* Short task: Arrange every line of the items below into a Markdown table with the columns "Row" and "Line," numbering the rows in order and leaving out blank lines.

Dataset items
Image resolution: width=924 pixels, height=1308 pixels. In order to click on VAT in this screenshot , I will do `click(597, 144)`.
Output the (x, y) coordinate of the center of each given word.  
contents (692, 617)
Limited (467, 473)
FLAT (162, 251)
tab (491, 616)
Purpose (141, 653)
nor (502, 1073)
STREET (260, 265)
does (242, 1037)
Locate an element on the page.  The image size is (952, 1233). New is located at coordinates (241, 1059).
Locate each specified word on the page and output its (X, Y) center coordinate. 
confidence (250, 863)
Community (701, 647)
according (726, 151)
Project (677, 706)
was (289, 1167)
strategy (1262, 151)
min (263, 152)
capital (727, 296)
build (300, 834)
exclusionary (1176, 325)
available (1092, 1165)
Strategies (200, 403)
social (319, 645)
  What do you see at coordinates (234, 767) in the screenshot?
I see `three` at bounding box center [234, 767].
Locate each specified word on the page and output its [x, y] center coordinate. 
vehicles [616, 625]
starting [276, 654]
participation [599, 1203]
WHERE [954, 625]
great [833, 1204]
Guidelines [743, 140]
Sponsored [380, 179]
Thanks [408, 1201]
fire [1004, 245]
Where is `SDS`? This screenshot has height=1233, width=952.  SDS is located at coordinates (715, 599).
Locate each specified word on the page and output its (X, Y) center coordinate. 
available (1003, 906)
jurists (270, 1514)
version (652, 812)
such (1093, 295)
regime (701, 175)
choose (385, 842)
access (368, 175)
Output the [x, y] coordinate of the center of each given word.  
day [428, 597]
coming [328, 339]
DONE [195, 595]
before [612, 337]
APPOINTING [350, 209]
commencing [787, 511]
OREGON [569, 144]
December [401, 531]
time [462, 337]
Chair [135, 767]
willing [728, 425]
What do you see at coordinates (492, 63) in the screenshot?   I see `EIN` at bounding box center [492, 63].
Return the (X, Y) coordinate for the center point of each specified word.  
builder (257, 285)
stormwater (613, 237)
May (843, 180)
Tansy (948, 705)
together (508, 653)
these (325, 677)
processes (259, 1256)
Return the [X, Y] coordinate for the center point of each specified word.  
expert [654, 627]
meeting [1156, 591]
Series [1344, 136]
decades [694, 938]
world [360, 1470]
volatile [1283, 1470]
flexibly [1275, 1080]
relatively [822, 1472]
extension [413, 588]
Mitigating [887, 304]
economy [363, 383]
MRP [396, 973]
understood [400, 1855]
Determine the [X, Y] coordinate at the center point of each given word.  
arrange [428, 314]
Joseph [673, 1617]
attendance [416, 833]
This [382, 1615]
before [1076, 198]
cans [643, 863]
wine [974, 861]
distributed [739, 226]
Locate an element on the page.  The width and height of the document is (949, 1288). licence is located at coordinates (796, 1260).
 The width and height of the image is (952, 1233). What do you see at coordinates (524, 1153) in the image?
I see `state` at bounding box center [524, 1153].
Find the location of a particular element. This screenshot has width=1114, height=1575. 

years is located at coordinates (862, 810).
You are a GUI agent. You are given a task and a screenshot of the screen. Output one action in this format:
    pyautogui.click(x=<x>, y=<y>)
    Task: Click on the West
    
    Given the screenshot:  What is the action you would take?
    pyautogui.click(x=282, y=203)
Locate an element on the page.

* The reply:
| Row | Line |
|---|---|
| 1 | Image resolution: width=924 pixels, height=1308 pixels. In order to click on VAT in this screenshot , I will do `click(597, 144)`. |
| 2 | Output the (x, y) coordinate of the center of each given word.   |
| 3 | contents (692, 617) |
| 4 | Limited (467, 473) |
| 5 | FLAT (162, 251) |
| 6 | tab (491, 616) |
| 7 | Purpose (141, 653) |
| 8 | nor (502, 1073) |
| 9 | STREET (260, 265) |
| 10 | does (242, 1037) |
| 11 | Locate an element on the page.  The image size is (952, 1233). New is located at coordinates (241, 1059). |
| 12 | Locate each specified word on the page and output its (X, Y) center coordinate.  |
| 13 | confidence (250, 863) |
| 14 | Community (701, 647) |
| 15 | according (726, 151) |
| 16 | Project (677, 706) |
| 17 | was (289, 1167) |
| 18 | strategy (1262, 151) |
| 19 | min (263, 152) |
| 20 | capital (727, 296) |
| 21 | build (300, 834) |
| 22 | exclusionary (1176, 325) |
| 23 | available (1092, 1165) |
| 24 | Strategies (200, 403) |
| 25 | social (319, 645) |
| 26 |   What do you see at coordinates (234, 767) in the screenshot? |
| 27 | I see `three` at bounding box center [234, 767]. |
| 28 | Locate each specified word on the page and output its [x, y] center coordinate.  |
| 29 | vehicles [616, 625] |
| 30 | starting [276, 654] |
| 31 | participation [599, 1203] |
| 32 | WHERE [954, 625] |
| 33 | great [833, 1204] |
| 34 | Guidelines [743, 140] |
| 35 | Sponsored [380, 179] |
| 36 | Thanks [408, 1201] |
| 37 | fire [1004, 245] |
| 38 | Where is `SDS`? This screenshot has height=1233, width=952.  SDS is located at coordinates (715, 599). |
| 39 | Locate each specified word on the page and output its (X, Y) center coordinate.  |
| 40 | available (1003, 906) |
| 41 | jurists (270, 1514) |
| 42 | version (652, 812) |
| 43 | such (1093, 295) |
| 44 | regime (701, 175) |
| 45 | choose (385, 842) |
| 46 | access (368, 175) |
| 47 | Output the [x, y] coordinate of the center of each given word.   |
| 48 | day [428, 597] |
| 49 | coming [328, 339] |
| 50 | DONE [195, 595] |
| 51 | before [612, 337] |
| 52 | APPOINTING [350, 209] |
| 53 | commencing [787, 511] |
| 54 | OREGON [569, 144] |
| 55 | December [401, 531] |
| 56 | time [462, 337] |
| 57 | Chair [135, 767] |
| 58 | willing [728, 425] |
| 59 | What do you see at coordinates (492, 63) in the screenshot?   I see `EIN` at bounding box center [492, 63]. |
| 60 | Return the (X, Y) coordinate for the center point of each specified word.   |
| 61 | builder (257, 285) |
| 62 | stormwater (613, 237) |
| 63 | May (843, 180) |
| 64 | Tansy (948, 705) |
| 65 | together (508, 653) |
| 66 | these (325, 677) |
| 67 | processes (259, 1256) |
| 68 | Return the [X, Y] coordinate for the center point of each specified word.   |
| 69 | expert [654, 627] |
| 70 | meeting [1156, 591] |
| 71 | Series [1344, 136] |
| 72 | decades [694, 938] |
| 73 | world [360, 1470] |
| 74 | volatile [1283, 1470] |
| 75 | flexibly [1275, 1080] |
| 76 | relatively [822, 1472] |
| 77 | extension [413, 588] |
| 78 | Mitigating [887, 304] |
| 79 | economy [363, 383] |
| 80 | MRP [396, 973] |
| 81 | understood [400, 1855] |
| 82 | Determine the [X, Y] coordinate at the center point of each given word.   |
| 83 | arrange [428, 314] |
| 84 | Joseph [673, 1617] |
| 85 | attendance [416, 833] |
| 86 | This [382, 1615] |
| 87 | before [1076, 198] |
| 88 | cans [643, 863] |
| 89 | wine [974, 861] |
| 90 | distributed [739, 226] |
| 91 | Locate an element on the page.  The width and height of the document is (949, 1288). licence is located at coordinates (796, 1260). |
| 92 |  The width and height of the image is (952, 1233). What do you see at coordinates (524, 1153) in the image? |
| 93 | I see `state` at bounding box center [524, 1153]. |
| 94 | Find the location of a particular element. This screenshot has width=1114, height=1575.  |
| 95 | years is located at coordinates (862, 810). |
| 96 | You are a GUI agent. You are given a task and a screenshot of the screen. Output one action in this format: |
| 97 |     pyautogui.click(x=<x>, y=<y>) |
| 98 |     Task: Click on the West |
| 99 |     Given the screenshot:  What is the action you would take? |
| 100 |     pyautogui.click(x=282, y=203) |
| 101 | Locate an element on the page. |